Ship vs iceberg discriminator

TL;DR: Discriminate between ships and icebergs from SAR imagery.

Approach

Data augmentation and parameter sharing. CNN and ResNets.

Data directory

The data directory is expected to have the structure as shown below:

data/
├── params
│   ├── base_cnn-scaling.pkl
│   ├── base_cnn-weights-loss.h5
│   ├── base_cnn-weights-val_loss.h5
│   ├── icenet-weights-loss.h5
│   └── icenet-weights-val_loss.h5
├── predictions
│   └── icenet-dev.csv
├── sample_submission.csv
├── test.json
└── train.json

where {train,test}.json is the data from the kaggle website.

Log

Residual base CNN

Summary:

Test loss: 0.5099
Test accuracy: 0.7932
Epochs: 100
Best val loss at epoch 70 (converged until 100, did not overfit)

Comments:

Low variance -- training loss is consistently a bit lower than validation loss.
Since images are "artificially" labeled, it is hard to say what the bias is. There should be some bias since this network does not overfit, and it also looks like training converges after 100 epochs (with decaying learning rate).
There may also be labeling noise. It is indeed suspicious that the validation loss converges with very low variance. Perhaps revisit the labeling approach for the base generator.
Conclusion: Check labeling, then bring out the big guns and expand the residual net.

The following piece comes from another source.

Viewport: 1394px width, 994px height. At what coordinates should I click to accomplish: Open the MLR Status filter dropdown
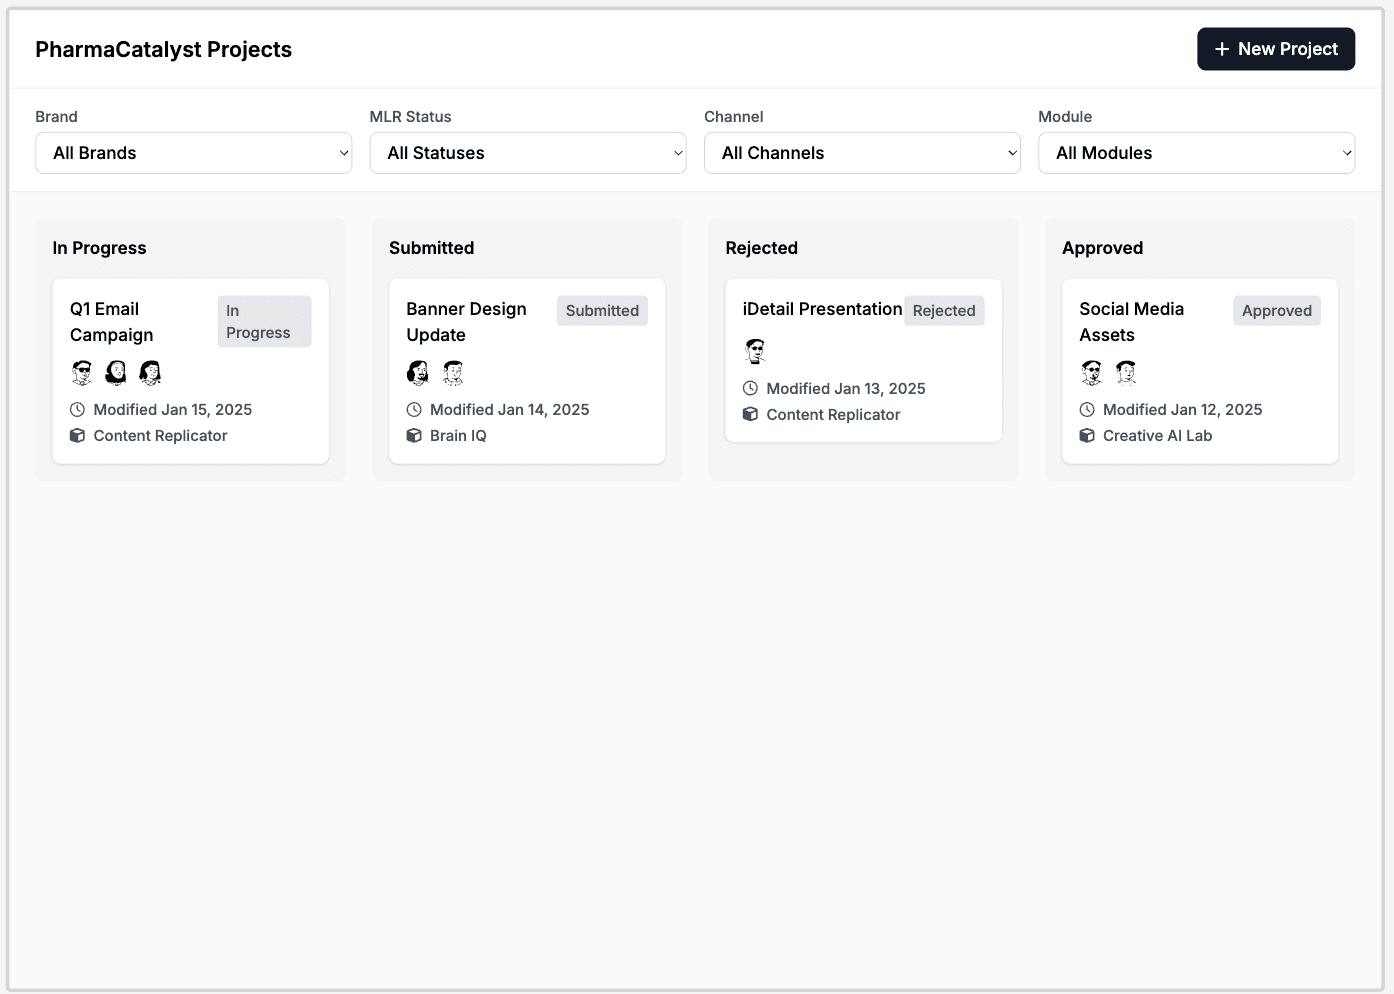(528, 153)
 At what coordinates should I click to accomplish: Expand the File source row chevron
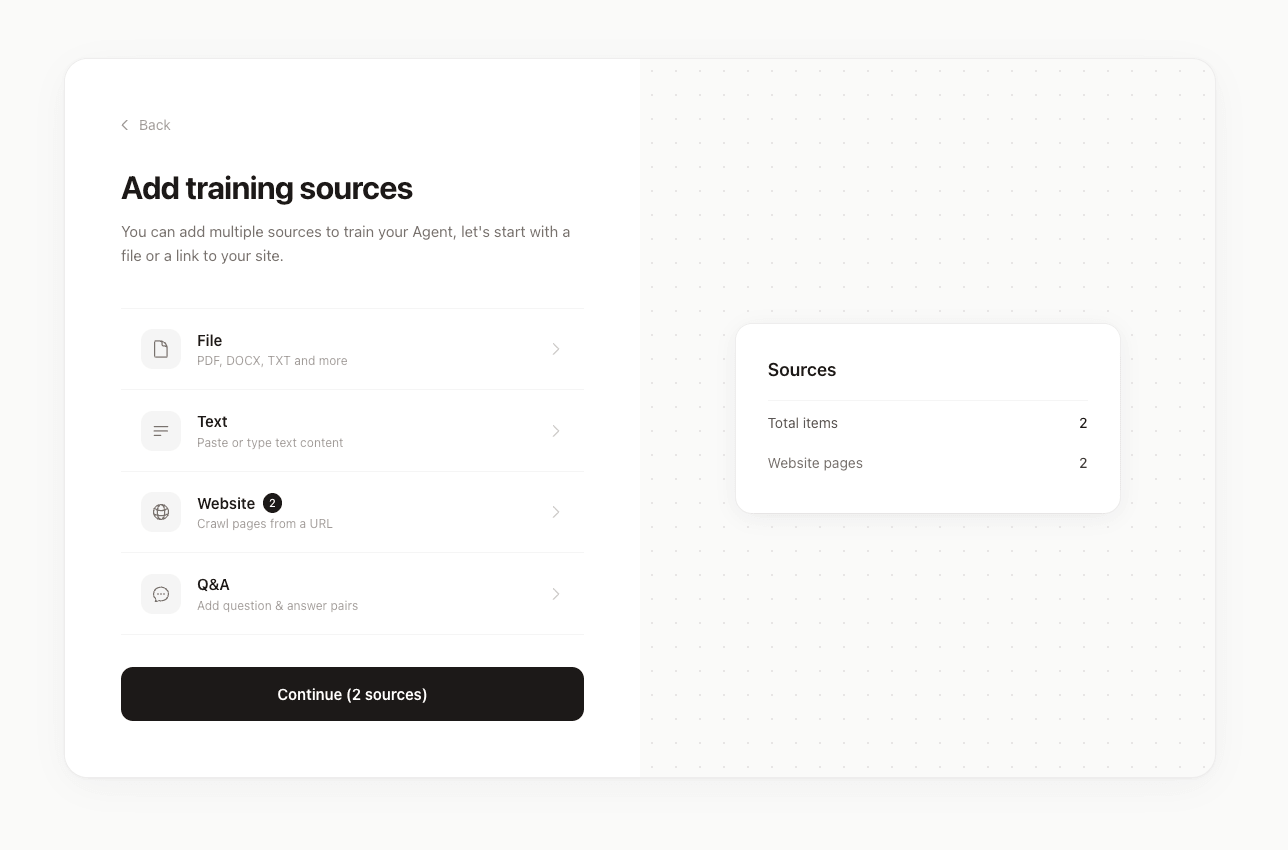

With this model as a basis for the 9 regions, followed by a reshape, conv and two dense layers, yields ok performance: Around 0.20 loss after few epochs.

However, validation loss is often lower than training loss. It might be that the two distributions are not the same for both networks -- check the random seed and verify! Might also be noisy training (because of augmentation).